BEGIN Text shown
This looks like a very interesting tool to try out! Vignette
Simulation tools and RWD
- Michael Kammer (Medical University of Vienna). An overview of R software tools to support simulation studies: towards standardizing coding practices.
Kammer and colleagues did a review on R packages for simulation, and selected 14 top simulation packages, including simstudy, simdata, synthpop, bigsimr and others. The full list is made available here.
A real-world dataset, NHANES was also introduced here. The data can be accessed with R package nhanesA.
Causal Inference
Workshop: Implementing the estimand framework in global drug development: Application of causal inference approaches (Mouna Akacha, Björn Bornkamp, Alex Ocampo, Jiawei Wei at Novartis)
Keynote: Ruth Keogh (LSHTM). Causal inference with observational data: A survival guide
These two workshop / talk cover slightly different scenarios: one in RCT, one for observational data. It deserves a whole article or more to elaborate on this topic, so I’m only putting some resources here.
Causal inference is definitely gaining traction in recent years in both academia and industry. Techniques such as g-computation, IPW and doubly robust estimation are starting to become mainstream. It is fascinating that these techniques themselves are not bound to a fixed model.
Resources:
- Workshop repository Causal-inference-in-RCTs
- Book: Causal Inference: What If by Hernán and Robins (2020)
- Principal stratum strategy, Bornkamp et al. (2021)
- Time-dependent covariates, Keogh et al. (2023)
- Target Trial Emulation (TTE), Hernán and Robins (2016)
Covariate adjustment and data challenge with RCT data
- Kelly Van Lancker (Ghent University). Improving Power in Randomized Trials by Leveraging Baseline Variables
- Dominic Magirr (Novartis). Organizing a Data Challenge on Covariate Adjustment in RCTs
- Craig Wang (Novartis). Participating in a Data Challenge on Covariate Adjustment in RCTs
Panel discussion: Jonathan Bartlett (LSHTM)
23 teams at Novartis participated in a Data Challenge on Covariate Adjustment. They were given a fixed outcome model, and 5 prior studies trial data, and their task was to create the design matrices that improve the precision compared to unadjusted data.
END Text shown
BEGIN Listed records
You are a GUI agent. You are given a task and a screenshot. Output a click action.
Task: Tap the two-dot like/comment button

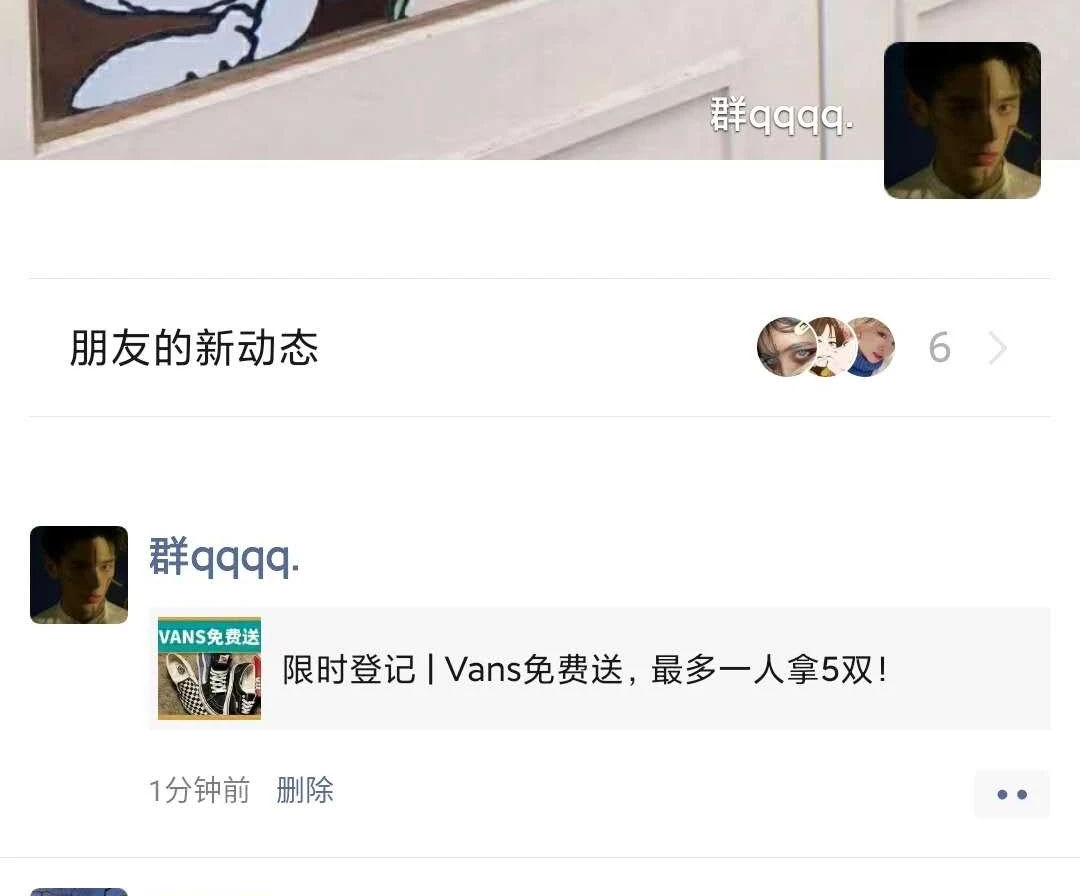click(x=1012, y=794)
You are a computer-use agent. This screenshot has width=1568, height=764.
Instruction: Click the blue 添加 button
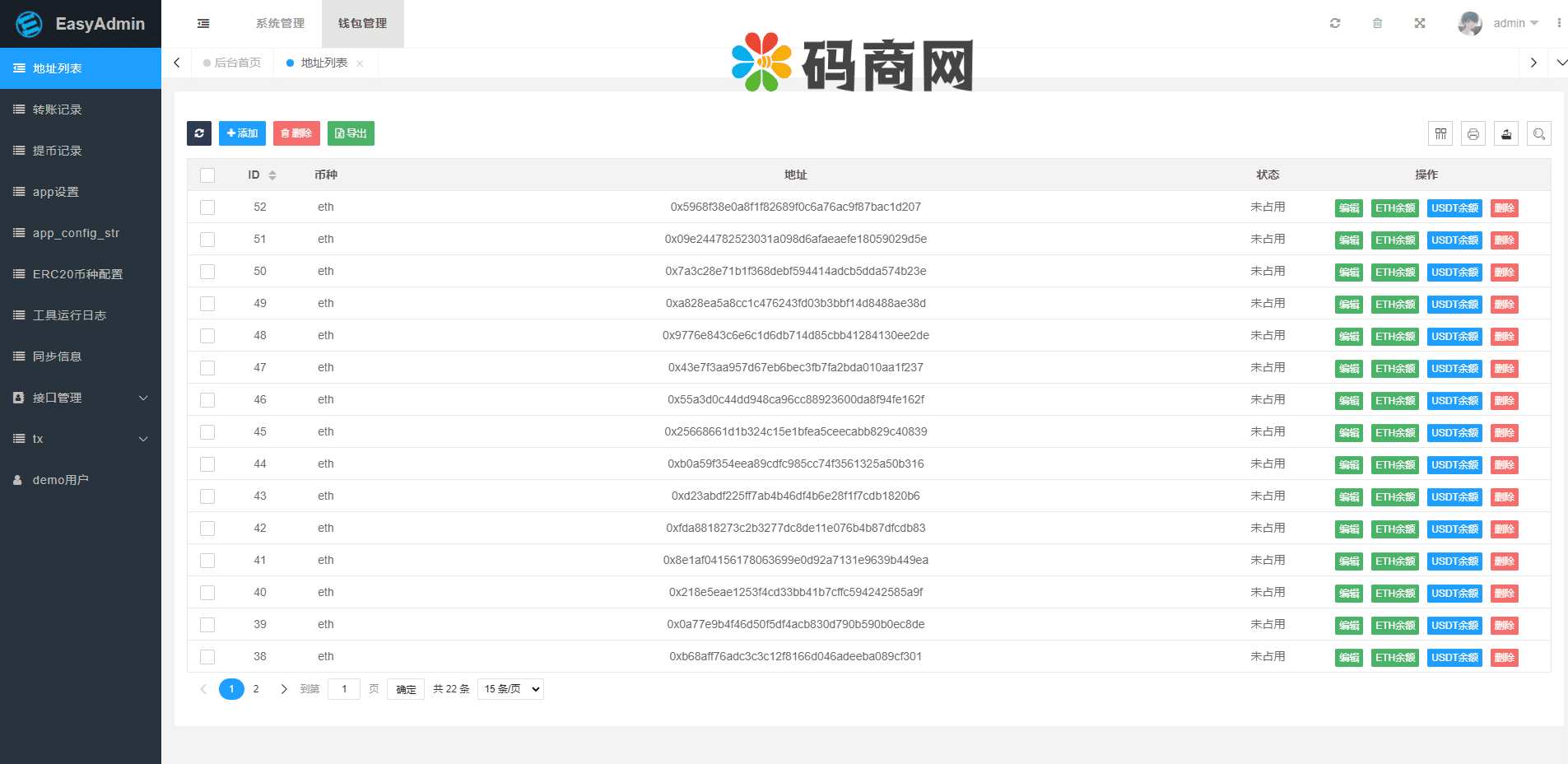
END Listed records
BEGIN Listed records
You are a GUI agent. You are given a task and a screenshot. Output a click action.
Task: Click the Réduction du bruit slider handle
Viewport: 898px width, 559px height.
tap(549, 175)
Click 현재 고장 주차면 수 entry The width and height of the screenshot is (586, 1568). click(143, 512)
END Listed records
Required work.
[1] In the text on simulation and causal inference, copy word for word the passage starting with "Causal inference is" and going on through "et al. (2021)".
[2] Answer these questions from the text on simulation and causal inference:
(a) How many top simulation packages did Kammer and colleagues select?
(b) Which R package provides access to the NHANES data?
(c) How many teams at Novartis took part in the Data Challenge on Covariate Adjustment?
[3] Carry the text on simulation and causal inference further, picking up after its final sentence.

Task responses.
[1]
Causal inference is definitely gaining traction in recent years in both academia and industry. Techniques such as g-computation, IPW and doubly robust estimation are starting to become mainstream. It is fascinating that these techniques themselves are not bound to a fixed model.
Resources:
- Workshop repository Causal-inference-in-RCTs
- Book: Causal Inference: What If by Hernán and Robins (2020)
- Principal stratum strategy, Bornkamp et al. (2021)

[2]
(a) 14
(b) nhanesA
(c) 23

[3]
If I were to select talks based on the category titles, I would probably missed the whole session. However, it is surprisingly similar to using not trial, but real-world data (such as EHR) to make predictions. The conclusion were similar as well: using “supercovariates” created by ML isn’t gaining much compared to simple models such as ANCOVA. Possible reasons:
- small to moderate data size
- linear relationship between covariates and outcome
- good enough prognostic variables
It was also mentioned that the winning team did some trick to reduce the variance among the covariates. Would be interesting to read about it.
Some resources:
Statistical education
- Maren Vens et al (University of Lübeck). Biostatistics/Biometrics for physicians – essential or unnecessary? How do practicing physicians and dentists evaluate biostatistics? A cross-sectional survey
Statistical education to students / professionals who are not used to working with data has always been tricky. Students generally think statistics is difficult, and need help from a statistician. However there are only limited number of statisticians. The talk by Vens and colleagues confirms what practicing statisticians know, but can’t do much about: most (87%) physicians and dentists in the survey need a statistician to help with their work.
How to improve the statistical competency is an important and relevant topic for discussion, and might require systematic changes in how it is taught. Use of modern technology can help, yet it’s only helpful when students start to not fear, or not find math and technology boring.